Desperté ya avanzada la mañana con una visión encantadora, un ángel rubio inclinado sobre mí. Su comportamiento, con todo, estaba muy lejos de ser angelical. Me estaba dando patadas no muy cariñosas en las costillas con su zapatilla forrada de piel de cabrito, y gritaba:

—¡Alan, Alan, levanta! He estado esperando una eternidad a que te despiertes. No son momentos para hacer el remolón, ¡levanta! Quiero hablar contigo. ¡Tengo muchas cosas que preguntarte!

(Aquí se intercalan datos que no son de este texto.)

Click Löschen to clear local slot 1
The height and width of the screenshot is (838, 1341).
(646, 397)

Después de frotarme los ojos para ahuyentar el sueño, vi que se trataba de Goody, o para decirlo con corrección de Godifa, la dama de compañía de Marian y una buena amiga de mis días de proscrito. Debía de tener ya casi quince años, calculé rápidamente, una edad en la que muchas doncellas del país están ya prometidas o incluso casadas y con hijos, y era de una belleza poco común: el fino cabello dorado, anudado en dos trenzas, enmarcaba un rostro oval con una nariz pequeña y unas mejillas saludables de color rosado. Sus ojos eran del tono azul violeta de la flor del cardo, y su hermosura casi me quitó la respiración. Me di cuenta de que la estaba mirando boquiabierto, intentando dar con palabras adecuadas para saludarla, sin encontrarlas.

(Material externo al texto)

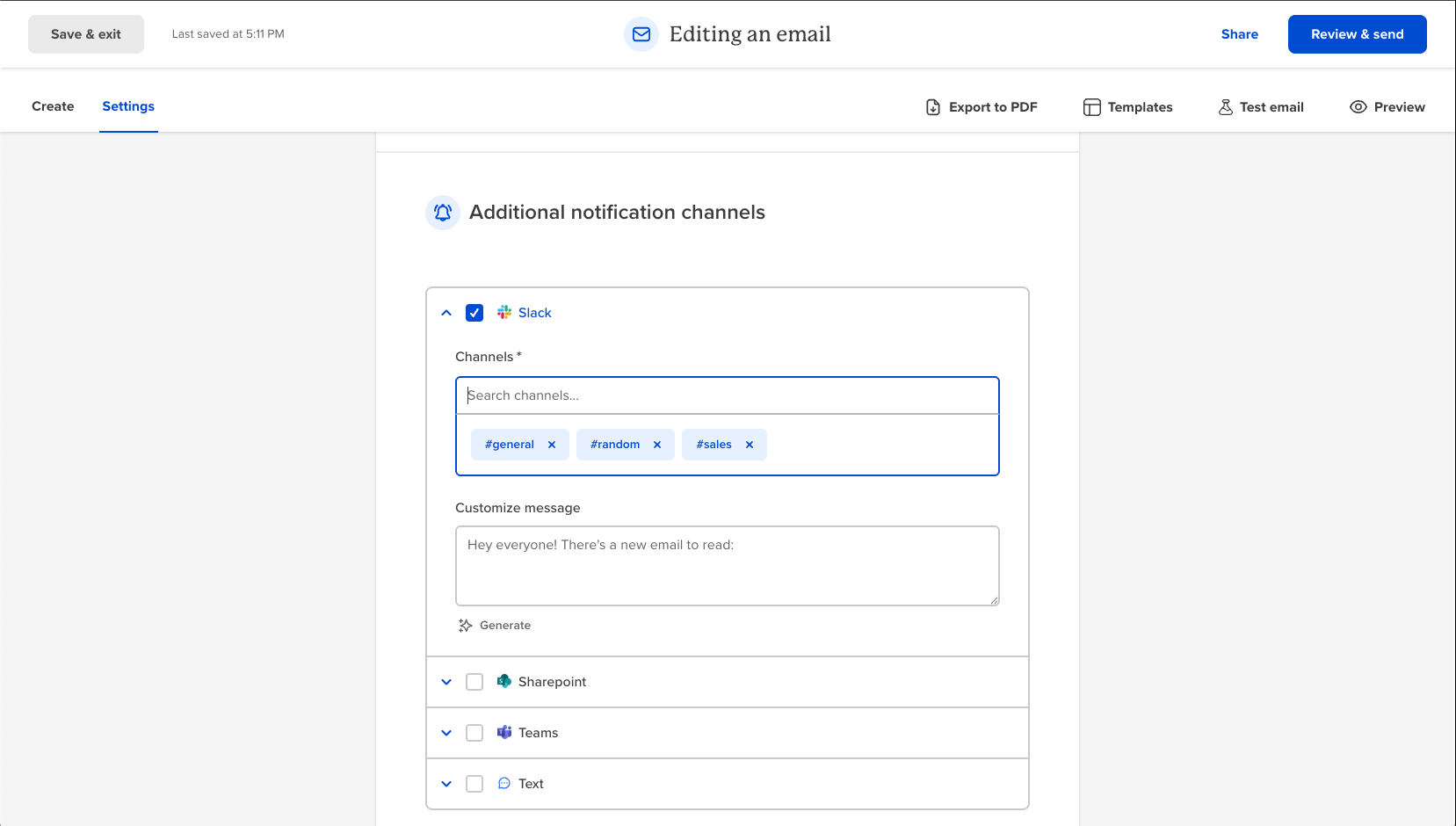Screen dimensions: 1456x826
Task: Switch to the Create tab
Action: point(53,106)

—Deja de dar boqueadas delante de mí como un pez recién pescado y ven a desayunar —dijo—. Quiero que me cuentes todo, absolutamente todo sobre tus aventuras en Tierra Santa. ¿Es verdad que los sarracenos son caníbales? Cuentan que se comen crudos a los niños cristianos que capturan…

Silencié sus bobas preguntas y disimulé mi mudez repentina e inexplicable abrazándola. Durante un momento, cuando la rodeé con mis brazos torpes, se pegó a mi cuerpo, pero enseguida forcejeó para librarse y empezó a gritar:

—¡Oh, Alan, hueles… mejor dicho, apestas! Apestas a sangre, a sudor y a algo peor, a… Oh, cómo oléis los hombres. Tienes que bañarte enseguida.

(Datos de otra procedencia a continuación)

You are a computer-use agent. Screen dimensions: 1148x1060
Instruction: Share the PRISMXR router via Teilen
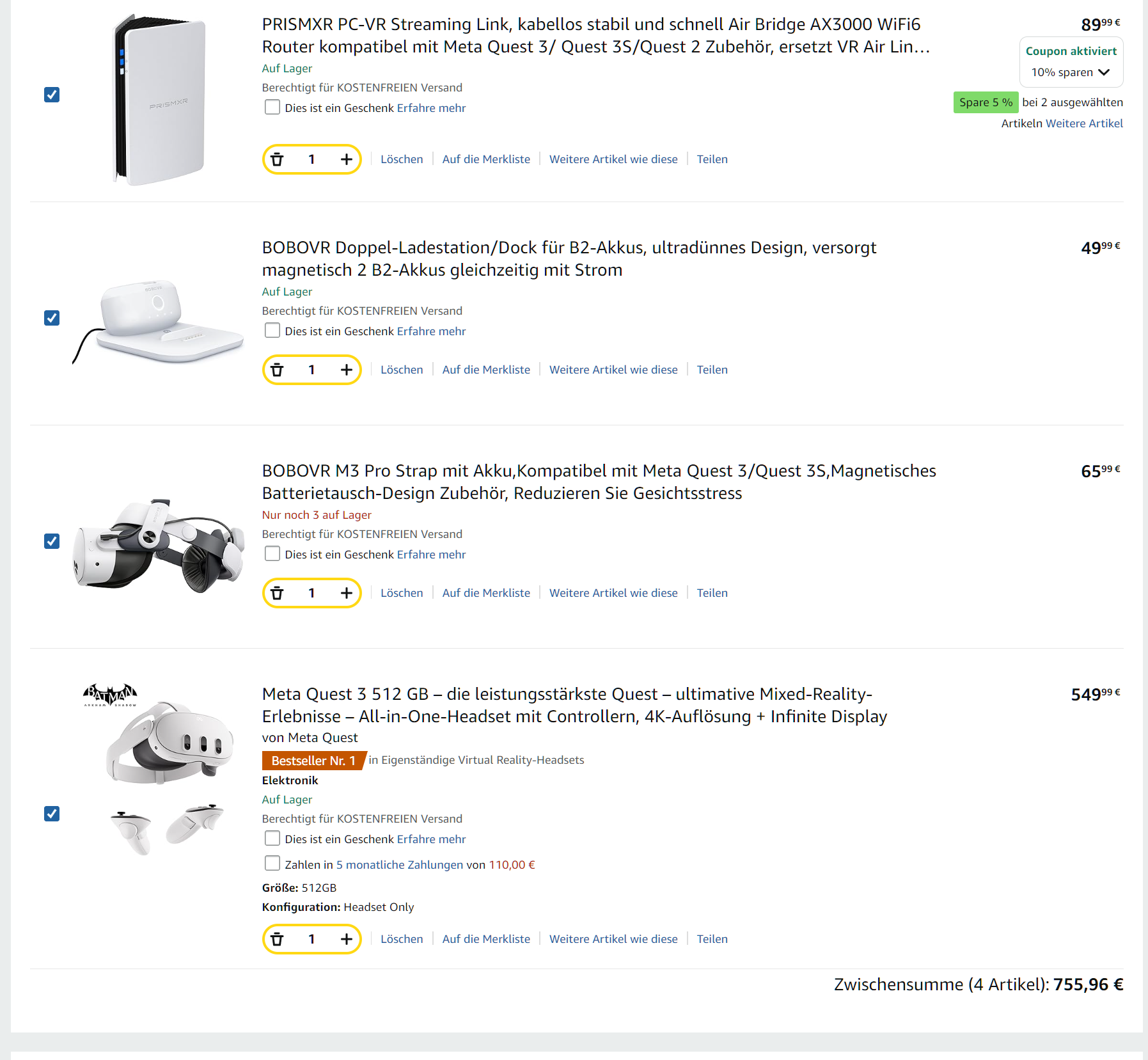click(712, 159)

De pronto, me di cuenta de que seguía vestido con las ropas de la noche pasada, rígidas y arrugadas después de empaparse con la llovizna y de haber dormido con ellas puestas; mi cara aún estaba sucia de polvo y barro y, al mirarme las manos, vi mis dedos salpicados de la sangre seca del joven centinela. Cuando me pasé la mano sucia por el pelo, noté que mis habituales rizos rubios estaban en punta sobre el cuero cabelludo.

—He viajado cinco mil agotadores kilómetros para llegar aquí, sufriendo penalidades y peligros sin cuento en tierras extrañas, por no mencionar la muerte de un hombre a sangre fría y la entrada clandestina en el campamento del enemigo la noche pasada… ¡Me parece que sería muy raro que después de todo lo que he pasado oliera a rosas!

Me sentí un poco irritado, aunque no mucho, al ver que aquella muchacha hermosa hasta aturdir mis sentidos se quejaba de mis olores de soldado. Aunque sabía que no presentaba mi aspecto más favorable, deseaba ser tratado como un héroe de regreso a casa, como un guerrero victorioso, y no como un vagabundo maloliente.

—De todas formas, no tengo tiempo para chapotear como una niña boba en una cuba de agua caliente y jabonosa; he de hablar de inmediato con lord Edwinstowe.

Le tocó entonces a Goody el turno de ofenderse.

—¿Así que sólo se lavan las niñas bobas? Muy bien, señor, informaré a su alteza de que un soldadote que apesta a tigre solicita ser recibido de inmediato.